Based on that success, Dunedin began using Service Cloud’s communications tool for the weekly newsletter, and in roughly six months doubled their subscriber numbers from 4,000 to 8,000.
“We look at govDelivery as making ‘The Dunedin News’ into the No. 1 best source for our residents and our business community to get information about what is happening around them,” Burness said of the service, which now reaches more than 11,000 subscribers.
“We can’t rely on the media anymore. They are fragmented and have reduced resources. We have the ability to be the news source for the City of Dunedin.”
This approach also helped Burness achieve her goal of creating a more centralized approach to city communications, integrating departments such as Parks and Recreation, which was previously sending out, by her account, two to three messages per day.
“We’ve worked to train other departments to use ‘The Dunedin News’ as the way to get their message out,” she said.
The positive impact can be seen in the metrics. “The Dunedin News” has open rates ranging from 45-50% — well above industry averages — and more than 100 new subscribers per month in 2024. Burness said the communications team is also developing monthly updates dedicated to specific neighborhoods and the city projects impacting them most.
“Our project information and any initiative, any big project underway lives on our website,” said Burness of the interconnectivity of Service Cloud. “But we find people get there through govDelivery because we’re putting that information in the weekly news and then driving people to the page. We see which pages are getting the most engagement on the website. People aren’t going to just go to your website; they have to be led there, they have to be driven there. And so that’s why we love that weekly newsletter.”
Driving that trend now, she said, makes it easier for residents to know where to go for emergency information as well.
“The amount of information that we have to update and that we are fed from the state, from the county, from FEMA, from the National Hurricane Center, a lot of that is filtered through the county, but it’s enormous,” she said. “We have a separate template for that, but we still want residents to get direct updates with information targeted to them.”
As with any success, Burness said that her new problem is “having too much information” from organizations that want to leverage the digital reach the new communications strategy has created.
“We try to have boundaries on what we can include,” she said. “Many non-profits and others want us to include their information in our newsletter, but we’re not the Tampa Bay Times. We’re a municipal news source. That’s been a challenge, but we are a government communications network, and we have to create policy and filter what we include, or we will dilute the impact of the information. We don’t want to just create a bunch of neighborhood newsletters.”

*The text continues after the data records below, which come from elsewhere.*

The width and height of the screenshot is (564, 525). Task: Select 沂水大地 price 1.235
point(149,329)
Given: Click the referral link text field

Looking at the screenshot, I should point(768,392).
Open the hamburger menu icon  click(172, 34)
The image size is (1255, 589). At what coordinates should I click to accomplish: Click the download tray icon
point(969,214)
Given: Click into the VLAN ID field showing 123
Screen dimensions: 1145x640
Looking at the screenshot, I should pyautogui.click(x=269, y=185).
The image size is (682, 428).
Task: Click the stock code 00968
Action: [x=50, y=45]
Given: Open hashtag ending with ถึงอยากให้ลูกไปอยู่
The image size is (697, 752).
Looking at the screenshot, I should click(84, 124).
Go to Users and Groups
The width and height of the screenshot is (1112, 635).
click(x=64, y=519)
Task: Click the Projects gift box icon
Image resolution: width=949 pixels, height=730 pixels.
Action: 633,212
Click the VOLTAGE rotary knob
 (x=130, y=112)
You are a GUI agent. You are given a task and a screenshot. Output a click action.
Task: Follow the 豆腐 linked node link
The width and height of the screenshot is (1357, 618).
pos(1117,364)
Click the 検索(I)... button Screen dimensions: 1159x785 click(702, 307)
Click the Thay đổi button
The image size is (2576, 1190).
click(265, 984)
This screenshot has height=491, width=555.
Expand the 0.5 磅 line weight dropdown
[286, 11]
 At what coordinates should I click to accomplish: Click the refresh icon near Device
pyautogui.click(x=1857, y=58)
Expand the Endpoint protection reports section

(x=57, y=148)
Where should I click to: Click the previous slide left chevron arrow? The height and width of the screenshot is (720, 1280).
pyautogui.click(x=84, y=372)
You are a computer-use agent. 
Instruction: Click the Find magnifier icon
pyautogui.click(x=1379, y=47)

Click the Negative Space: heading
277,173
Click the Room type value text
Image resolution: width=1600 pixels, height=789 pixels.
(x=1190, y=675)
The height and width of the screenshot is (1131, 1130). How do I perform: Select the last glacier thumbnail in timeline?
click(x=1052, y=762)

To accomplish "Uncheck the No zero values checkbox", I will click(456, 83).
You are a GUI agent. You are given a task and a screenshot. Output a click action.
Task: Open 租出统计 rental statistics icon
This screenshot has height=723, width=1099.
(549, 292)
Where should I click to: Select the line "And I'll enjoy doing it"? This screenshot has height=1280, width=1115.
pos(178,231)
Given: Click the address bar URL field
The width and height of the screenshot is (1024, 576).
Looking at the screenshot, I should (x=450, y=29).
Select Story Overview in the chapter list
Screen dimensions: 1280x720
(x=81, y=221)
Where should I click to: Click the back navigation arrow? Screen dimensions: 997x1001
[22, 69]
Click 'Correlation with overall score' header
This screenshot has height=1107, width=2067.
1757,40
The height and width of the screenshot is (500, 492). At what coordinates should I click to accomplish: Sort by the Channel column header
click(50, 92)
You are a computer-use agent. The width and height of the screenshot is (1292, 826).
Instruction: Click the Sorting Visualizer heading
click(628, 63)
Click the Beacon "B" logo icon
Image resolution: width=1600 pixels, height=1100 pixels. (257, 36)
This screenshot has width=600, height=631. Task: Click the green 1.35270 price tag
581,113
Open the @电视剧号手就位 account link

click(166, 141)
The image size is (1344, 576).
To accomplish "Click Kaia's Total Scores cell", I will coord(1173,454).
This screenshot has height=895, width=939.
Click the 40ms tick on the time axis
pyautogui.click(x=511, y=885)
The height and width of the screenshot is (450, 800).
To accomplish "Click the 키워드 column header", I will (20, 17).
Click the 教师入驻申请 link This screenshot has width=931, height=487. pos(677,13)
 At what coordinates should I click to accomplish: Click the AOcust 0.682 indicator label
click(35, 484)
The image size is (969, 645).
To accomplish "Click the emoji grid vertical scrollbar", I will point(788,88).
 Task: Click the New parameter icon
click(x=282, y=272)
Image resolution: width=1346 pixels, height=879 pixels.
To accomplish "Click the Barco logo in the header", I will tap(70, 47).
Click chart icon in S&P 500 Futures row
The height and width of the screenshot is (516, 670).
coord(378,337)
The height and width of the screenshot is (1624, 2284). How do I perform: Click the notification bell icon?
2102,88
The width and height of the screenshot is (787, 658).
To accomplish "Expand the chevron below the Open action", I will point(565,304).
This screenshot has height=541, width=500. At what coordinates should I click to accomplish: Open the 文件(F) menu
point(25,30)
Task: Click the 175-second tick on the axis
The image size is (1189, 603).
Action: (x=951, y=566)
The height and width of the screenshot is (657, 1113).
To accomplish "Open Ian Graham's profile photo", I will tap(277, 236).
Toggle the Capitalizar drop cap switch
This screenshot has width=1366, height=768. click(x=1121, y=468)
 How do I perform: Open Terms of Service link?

The early success of the communications strategies put into place through Service Cloud isn’t the end for Burness, who has set a “goal for every resident in Dunedin to be subscribed.”
From social media posts to rack cards at city events and City Hall, she continues to spread the word about the digital options.
“There’s always one response on social media posts that says something along the lines of ‘I wish I would have known about this,’” she said. “And we like to say that the only way we can really guarantee that you’re going to be informed with the information you need is if you opt in.”